Sometimes an artist will sneak in a lyric that reveals a little more about them than they are actually saying. That’s the feeling I got when I listened to the final line in this one song, “Fighting Back,” by Nashville-based artist R.A.P. Ferreira.
It is this one line in this one song, here, I believe Ferreira reveals his belief in Art as the ultimate power, and that he himself is a steward of its mystery. So I had to dig into this line and its origin:
I know it’s epic poetry that keeps the cosmos orbiting.“Fighting Back”
It’s this big idea with a single place of origin. Ferreria told me, when asked, “I think I took this anthropology class in college. I can’t remember where in South America it was…”
He was scant on the details. This was the idea that stuck with him, though:
“There is some group of monks. And every morning these brothers come out and they sing off this cliff,” he recalled. “For as long as time has been recorded they have sang off this cliff. And they say the whole world exists because they do that. And they are like, ‘If we don’t wake up and do this, everyone will die.'”
Ferreira said that he couldn’t remember the name of these people who keep our world in line. The only thing he remembered was the name of the professor of his freshman year anthropology class in central Wisconsin.
“Dr. Hyland — Doctor Sabine Hyland, who is a very famous anthropologist. If you know anthropology the person I just name-dropped you’re gonna be like, “Damn! You were in her class?! And you can’t remember the name of the f***ing people?!”
“They are the Kogi and they live in Columbia.”
I found her. Dr. Hyland called me from Scotland, where she now works at the University of St. Andrews.
“Most anthropologists think that the Kogi are the remnants of this really large, powerful society that was basically destroyed in the sixteenth century when the Spanish arrived,” Hyland explained. “But a small group fled to the mountains.”
She said that the men that sing the sacred song are chosen by divination, or dreams, when they are four years old. And then they go from the mountains to the caves and for eighteen years they learn the secrets that they will pass down when they emerge. When they complete the process they are responsible for singing the sacred song.
“They believe that the humans and the Earth are in reciprocity. We have to give to the Earth and the Earth gives to us. But if we stop the Earth is going to stop as well. Then there is going to be a collapse. The rain will stop. You’ll have earthquakes, you’ll have destruction, and the cosmos is not going to orbit anymore.”
R.A.P. Ferreira connects the dots: “And that’s how I felt about me and Kev on the beat. It was that same energy. Like, this song, this is why everything is okay.”
“When I listen to Rory’s (R.A.P. Ferreira) songs, it’s so wonderful to think of him. I remember him in class being kind of shy. Kind of in his own head a lot,” Hyland told me.

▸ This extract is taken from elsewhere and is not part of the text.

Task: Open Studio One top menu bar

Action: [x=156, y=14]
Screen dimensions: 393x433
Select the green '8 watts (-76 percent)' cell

At the time we connected about the Kogi, Ferreria’s professor had yet to hear the song “Fighting Back.”
“I just think anthropology is the greatest thing,” she said. “And getting the word out is so much fun.”
I couldn’t agree more.
*For those wondering, a couple recordings of Kogi’s sacred songs do exist, but we agreed that it would be unethical to play a sacred song that is not meant to be recorded. We too are stewards of it’s mystery.